• WHAT THIS TASK INVOLVES: Give back only the lines in the records below from the one with "Click the floppy disk icon in the taskbar" to the one with "This screenshot has", both inclusive, word for word.
Start of DATASET
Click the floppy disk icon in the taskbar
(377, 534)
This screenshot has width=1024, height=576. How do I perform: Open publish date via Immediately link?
End of DATASET
Start of DATASET
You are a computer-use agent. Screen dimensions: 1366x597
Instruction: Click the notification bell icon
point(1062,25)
End of DATASET
• EXERCISE RESPONSE:
Click the floppy disk icon in the taskbar
(377, 534)
This screenshot has width=1024, height=576. How do I perform: Open publish date via Immediately link?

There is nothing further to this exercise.